Pointing records for text and elements:
--------------------
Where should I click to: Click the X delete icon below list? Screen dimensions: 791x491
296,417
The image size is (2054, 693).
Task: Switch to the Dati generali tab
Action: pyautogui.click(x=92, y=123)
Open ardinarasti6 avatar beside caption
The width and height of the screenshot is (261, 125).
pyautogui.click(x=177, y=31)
--------------------
▶ _TASK GOAL_:
Copy each of the records above verbatim, line for line.

▶ _RIGHT ANSWER_:
Where should I click to: Click the X delete icon below list? Screen dimensions: 791x491
296,417
The image size is (2054, 693).
Task: Switch to the Dati generali tab
Action: pyautogui.click(x=92, y=123)
Open ardinarasti6 avatar beside caption
The width and height of the screenshot is (261, 125).
pyautogui.click(x=177, y=31)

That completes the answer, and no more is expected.